Founded in 1976 by theater director Lou Bellamy, Penumbra has been at the door of death several times even as it has nurtured top talents such as Pulitzer Prize-winning dramatist August Wilson and actors Crystal Fox, James T. Alfred and Lester Purry.
"I'm thrilled that [President] Darren Walker and the Ford Foundation had the courage to look at the data and not just lament our precarious condition but act," said Penumbra artistic director Sarah Bellamy. "We've been advocating for a long time for investment in Black institutions, which have done incredible work with relatively little support."
Penumbra is one of 20 Black, Latino, Indigenous and Asian American cultural organizations nationally getting support from Ford's two-pronged, $160 million national program.
The first leg funds cultural treasures, including the Alvin Ailey American Dance Theater and the Apollo Theater in New York, the the National Museum of Mexican Art in Chicago, the Arab American and Charles H. Wright museums in Michigan and the East West Players in Los Angeles.
But Ford also has teamed with funders in seven regions across the country to create matching grants for continuing support.
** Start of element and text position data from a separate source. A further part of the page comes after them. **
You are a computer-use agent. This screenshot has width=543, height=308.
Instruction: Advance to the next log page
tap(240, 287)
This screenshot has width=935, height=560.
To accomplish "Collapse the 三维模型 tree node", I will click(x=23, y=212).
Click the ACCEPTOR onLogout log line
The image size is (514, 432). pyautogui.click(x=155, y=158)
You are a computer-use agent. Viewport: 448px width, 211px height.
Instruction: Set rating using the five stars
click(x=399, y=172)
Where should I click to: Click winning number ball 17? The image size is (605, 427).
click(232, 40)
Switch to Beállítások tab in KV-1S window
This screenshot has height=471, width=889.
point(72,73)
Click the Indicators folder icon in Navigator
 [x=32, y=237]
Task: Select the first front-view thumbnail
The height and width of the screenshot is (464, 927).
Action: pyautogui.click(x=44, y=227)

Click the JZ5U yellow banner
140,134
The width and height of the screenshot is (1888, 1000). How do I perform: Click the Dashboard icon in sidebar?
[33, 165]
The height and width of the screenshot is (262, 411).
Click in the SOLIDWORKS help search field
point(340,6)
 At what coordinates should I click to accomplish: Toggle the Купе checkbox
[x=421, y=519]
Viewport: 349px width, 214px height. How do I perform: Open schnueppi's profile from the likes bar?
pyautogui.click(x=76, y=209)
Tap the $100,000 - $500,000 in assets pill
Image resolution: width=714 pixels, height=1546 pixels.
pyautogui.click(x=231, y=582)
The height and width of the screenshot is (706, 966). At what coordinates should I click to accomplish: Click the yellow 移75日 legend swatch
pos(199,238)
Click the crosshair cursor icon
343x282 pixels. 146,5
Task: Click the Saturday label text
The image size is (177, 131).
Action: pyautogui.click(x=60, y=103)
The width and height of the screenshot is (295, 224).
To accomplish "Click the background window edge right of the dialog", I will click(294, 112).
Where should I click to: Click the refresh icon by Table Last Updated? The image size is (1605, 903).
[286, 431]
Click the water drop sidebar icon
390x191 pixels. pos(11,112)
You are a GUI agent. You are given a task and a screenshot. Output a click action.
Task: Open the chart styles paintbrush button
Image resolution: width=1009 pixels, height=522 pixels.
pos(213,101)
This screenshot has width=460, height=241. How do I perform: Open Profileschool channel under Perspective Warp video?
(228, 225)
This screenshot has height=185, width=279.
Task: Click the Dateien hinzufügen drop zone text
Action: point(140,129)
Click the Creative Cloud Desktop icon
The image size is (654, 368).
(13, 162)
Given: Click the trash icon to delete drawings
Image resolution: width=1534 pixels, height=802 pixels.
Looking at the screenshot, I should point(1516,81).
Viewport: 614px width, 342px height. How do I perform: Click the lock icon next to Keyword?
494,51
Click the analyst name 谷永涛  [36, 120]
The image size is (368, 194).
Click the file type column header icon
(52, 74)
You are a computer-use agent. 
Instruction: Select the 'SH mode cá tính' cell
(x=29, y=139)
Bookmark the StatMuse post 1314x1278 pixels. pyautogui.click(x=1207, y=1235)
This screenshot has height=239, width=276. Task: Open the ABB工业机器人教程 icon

In Minneapolis, Ford put up $5 million to support BIPOC (Black, Indigenous and people of color) organizations, a figure that's being matched by the McKnight Foundation over the next five to six years.
"Many of these treasures have been holding on by their fingernails for decades, so this is about shoring up institutions that have contributed generously to the fiber and richness of this culture," said DeAnna Cummings, McKnight's program director for the arts. "This feels like a blessing that's presented itself, and we feel lucky to have an opportunity to magnify it."